======== Material provided ========

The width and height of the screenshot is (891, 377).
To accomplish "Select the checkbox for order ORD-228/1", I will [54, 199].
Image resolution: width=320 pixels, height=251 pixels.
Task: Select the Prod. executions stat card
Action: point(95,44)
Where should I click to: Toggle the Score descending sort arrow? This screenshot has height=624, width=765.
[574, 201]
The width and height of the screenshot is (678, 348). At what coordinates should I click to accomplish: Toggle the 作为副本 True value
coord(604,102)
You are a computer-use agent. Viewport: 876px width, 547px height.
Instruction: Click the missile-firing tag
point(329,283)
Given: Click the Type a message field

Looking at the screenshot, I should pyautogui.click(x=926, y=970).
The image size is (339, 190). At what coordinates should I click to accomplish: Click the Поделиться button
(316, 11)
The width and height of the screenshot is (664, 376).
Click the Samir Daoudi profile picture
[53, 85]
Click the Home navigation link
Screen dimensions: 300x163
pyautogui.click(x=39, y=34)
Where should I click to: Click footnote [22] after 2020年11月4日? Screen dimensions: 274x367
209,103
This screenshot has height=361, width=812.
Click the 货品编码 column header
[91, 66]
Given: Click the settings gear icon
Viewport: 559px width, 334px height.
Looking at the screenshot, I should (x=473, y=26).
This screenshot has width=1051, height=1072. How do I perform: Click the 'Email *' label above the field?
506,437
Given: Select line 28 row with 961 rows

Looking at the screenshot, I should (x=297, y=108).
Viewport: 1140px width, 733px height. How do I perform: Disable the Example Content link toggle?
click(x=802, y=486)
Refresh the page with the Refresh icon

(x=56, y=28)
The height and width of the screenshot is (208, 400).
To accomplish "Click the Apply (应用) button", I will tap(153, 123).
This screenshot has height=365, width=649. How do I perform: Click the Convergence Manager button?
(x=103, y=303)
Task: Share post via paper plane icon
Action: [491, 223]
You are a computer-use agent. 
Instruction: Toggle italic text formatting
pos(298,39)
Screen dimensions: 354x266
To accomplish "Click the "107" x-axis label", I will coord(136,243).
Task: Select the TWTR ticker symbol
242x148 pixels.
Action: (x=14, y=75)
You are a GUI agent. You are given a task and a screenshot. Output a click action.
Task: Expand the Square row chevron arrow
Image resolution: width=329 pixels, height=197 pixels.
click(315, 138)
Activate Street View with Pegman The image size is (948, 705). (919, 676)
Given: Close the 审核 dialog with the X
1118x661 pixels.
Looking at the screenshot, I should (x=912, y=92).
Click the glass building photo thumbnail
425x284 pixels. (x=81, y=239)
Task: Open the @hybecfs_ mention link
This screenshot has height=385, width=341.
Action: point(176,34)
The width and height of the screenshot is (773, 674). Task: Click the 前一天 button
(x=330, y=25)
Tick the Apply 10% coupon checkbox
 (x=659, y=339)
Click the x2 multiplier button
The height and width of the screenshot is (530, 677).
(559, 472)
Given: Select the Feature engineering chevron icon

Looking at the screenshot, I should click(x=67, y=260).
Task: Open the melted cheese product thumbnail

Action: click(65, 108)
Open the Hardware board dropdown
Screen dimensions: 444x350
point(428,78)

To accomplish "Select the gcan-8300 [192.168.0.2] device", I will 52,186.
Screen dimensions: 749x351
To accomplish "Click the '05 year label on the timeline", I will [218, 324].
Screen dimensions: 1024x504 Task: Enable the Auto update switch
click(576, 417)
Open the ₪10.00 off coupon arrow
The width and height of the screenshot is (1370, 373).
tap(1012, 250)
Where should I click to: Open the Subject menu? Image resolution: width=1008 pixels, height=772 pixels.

========

- **What you should do**:
The entries above need to be transcribed with no differences at all.

- **Task result**:
The width and height of the screenshot is (891, 377).
To accomplish "Select the checkbox for order ORD-228/1", I will [54, 199].
Image resolution: width=320 pixels, height=251 pixels.
Task: Select the Prod. executions stat card
Action: point(95,44)
Where should I click to: Toggle the Score descending sort arrow? This screenshot has height=624, width=765.
[574, 201]
The width and height of the screenshot is (678, 348). At what coordinates should I click to accomplish: Toggle the 作为副本 True value
coord(604,102)
You are a computer-use agent. Viewport: 876px width, 547px height.
Instruction: Click the missile-firing tag
point(329,283)
Given: Click the Type a message field

Looking at the screenshot, I should pyautogui.click(x=926, y=970).
The image size is (339, 190). At what coordinates should I click to accomplish: Click the Поделиться button
(316, 11)
The width and height of the screenshot is (664, 376).
Click the Samir Daoudi profile picture
[53, 85]
Click the Home navigation link
Screen dimensions: 300x163
pyautogui.click(x=39, y=34)
Where should I click to: Click footnote [22] after 2020年11月4日? Screen dimensions: 274x367
209,103
This screenshot has height=361, width=812.
Click the 货品编码 column header
[91, 66]
Given: Click the settings gear icon
Viewport: 559px width, 334px height.
Looking at the screenshot, I should (x=473, y=26).
This screenshot has width=1051, height=1072. How do I perform: Click the 'Email *' label above the field?
506,437
Given: Select line 28 row with 961 rows

Looking at the screenshot, I should (x=297, y=108).
Viewport: 1140px width, 733px height. How do I perform: Disable the Example Content link toggle?
click(x=802, y=486)
Refresh the page with the Refresh icon

(x=56, y=28)
The height and width of the screenshot is (208, 400).
To accomplish "Click the Apply (应用) button", I will tap(153, 123).
This screenshot has height=365, width=649. How do I perform: Click the Convergence Manager button?
(x=103, y=303)
Task: Share post via paper plane icon
Action: [491, 223]
You are a computer-use agent. 
Instruction: Toggle italic text formatting
pos(298,39)
Screen dimensions: 354x266
To accomplish "Click the "107" x-axis label", I will coord(136,243).
Task: Select the TWTR ticker symbol
242x148 pixels.
Action: (x=14, y=75)
You are a GUI agent. You are given a task and a screenshot. Output a click action.
Task: Expand the Square row chevron arrow
Image resolution: width=329 pixels, height=197 pixels.
click(315, 138)
Activate Street View with Pegman The image size is (948, 705). (919, 676)
Given: Close the 审核 dialog with the X
1118x661 pixels.
Looking at the screenshot, I should (x=912, y=92).
Click the glass building photo thumbnail
425x284 pixels. (x=81, y=239)
Task: Open the @hybecfs_ mention link
This screenshot has height=385, width=341.
Action: point(176,34)
The width and height of the screenshot is (773, 674). Task: Click the 前一天 button
(x=330, y=25)
Tick the Apply 10% coupon checkbox
 (x=659, y=339)
Click the x2 multiplier button
The height and width of the screenshot is (530, 677).
(559, 472)
Given: Select the Feature engineering chevron icon

Looking at the screenshot, I should click(x=67, y=260).
Task: Open the melted cheese product thumbnail

Action: click(65, 108)
Open the Hardware board dropdown
Screen dimensions: 444x350
point(428,78)

To accomplish "Select the gcan-8300 [192.168.0.2] device", I will 52,186.
Screen dimensions: 749x351
To accomplish "Click the '05 year label on the timeline", I will [218, 324].
Screen dimensions: 1024x504 Task: Enable the Auto update switch
click(576, 417)
Open the ₪10.00 off coupon arrow
The width and height of the screenshot is (1370, 373).
tap(1012, 250)
Where should I click to: Open the Subject menu? Image resolution: width=1008 pixels, height=772 pixels.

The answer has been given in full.